» Item coordinate data:
══════════════════════════════
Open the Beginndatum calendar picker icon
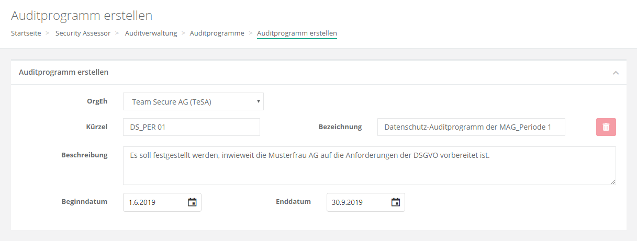 click(192, 202)
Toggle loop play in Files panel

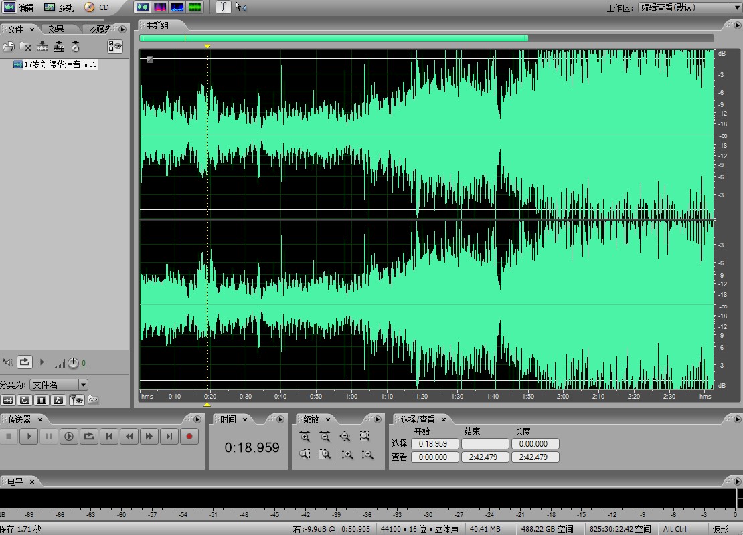tap(24, 362)
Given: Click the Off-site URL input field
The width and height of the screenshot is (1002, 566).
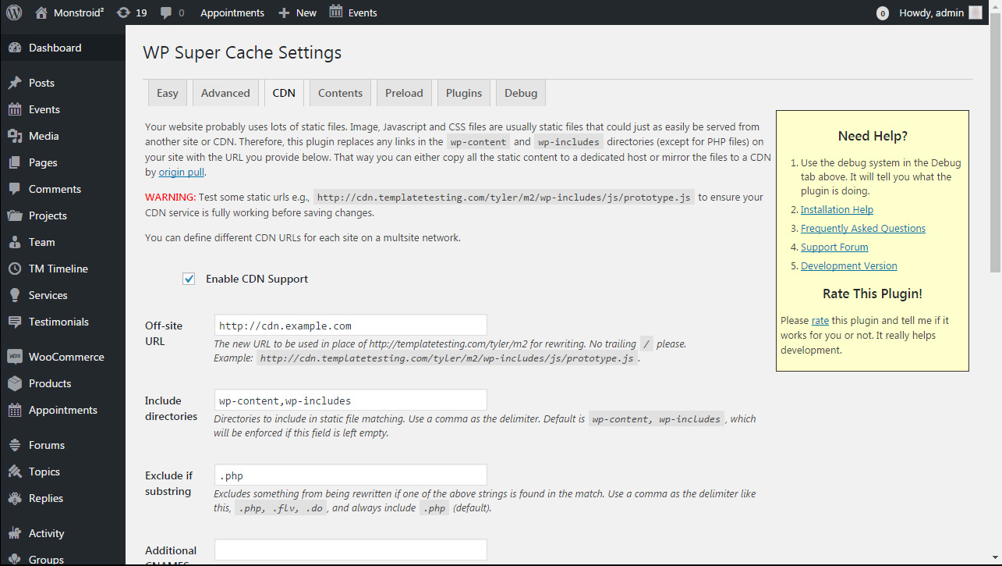Looking at the screenshot, I should (350, 326).
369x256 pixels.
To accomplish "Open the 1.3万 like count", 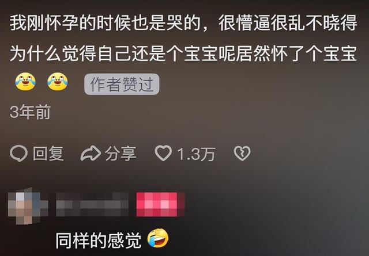I will coord(196,154).
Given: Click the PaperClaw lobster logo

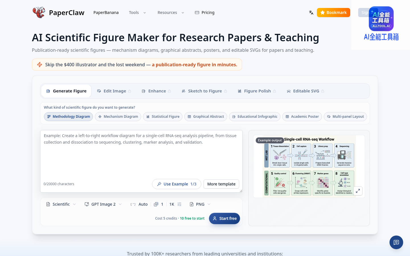Looking at the screenshot, I should click(x=39, y=13).
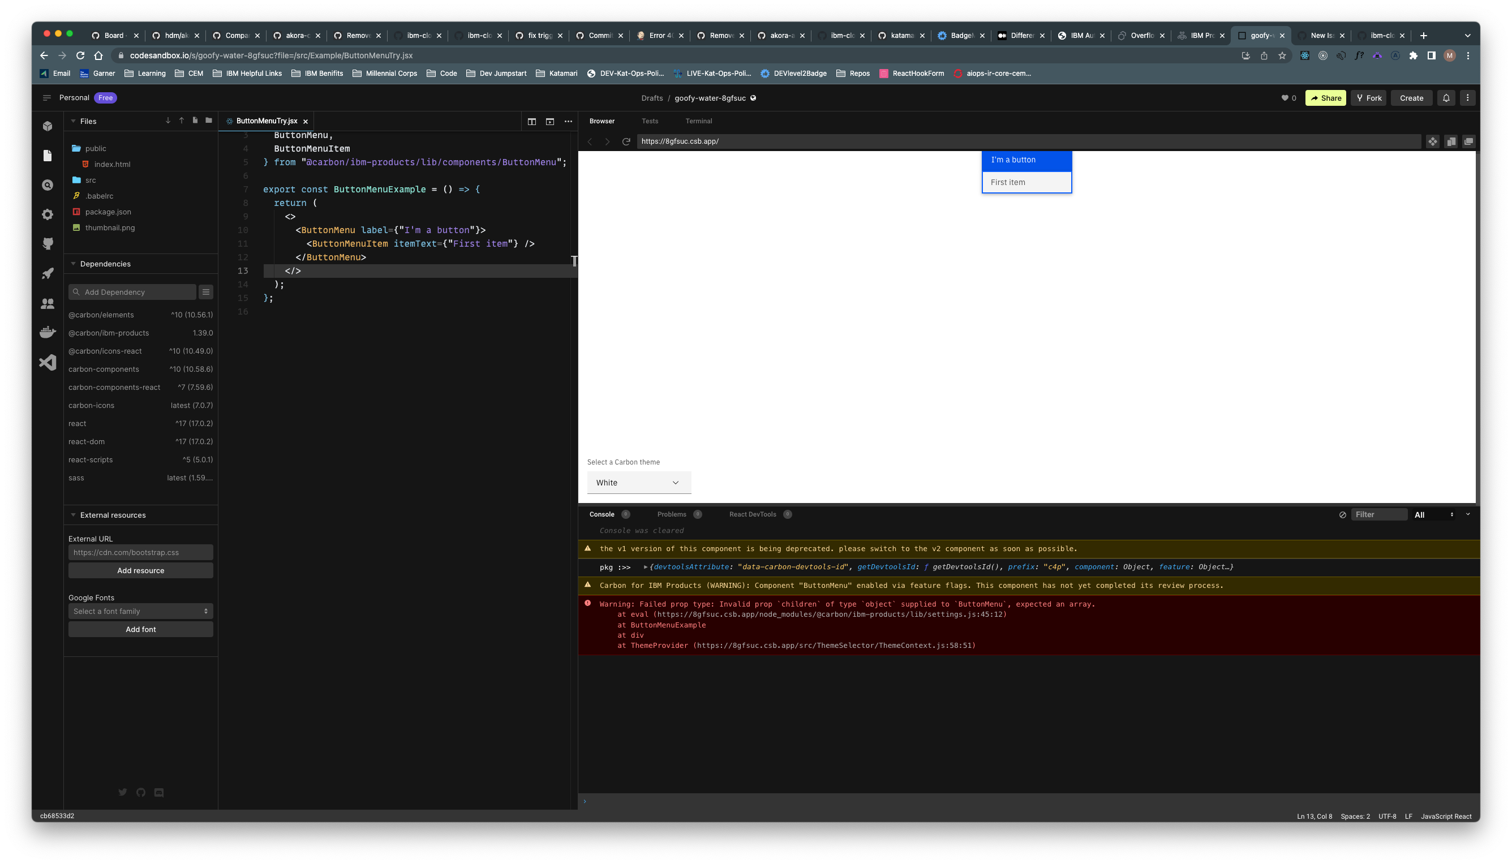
══════════════════════════════
» Prompt:
Collect every line of the listing above that contains the string "Given", matching its capitalization exactly.

» Exercise output:
Given: Click the Off-site URL input field
Given: Click the PaperClaw lobster logo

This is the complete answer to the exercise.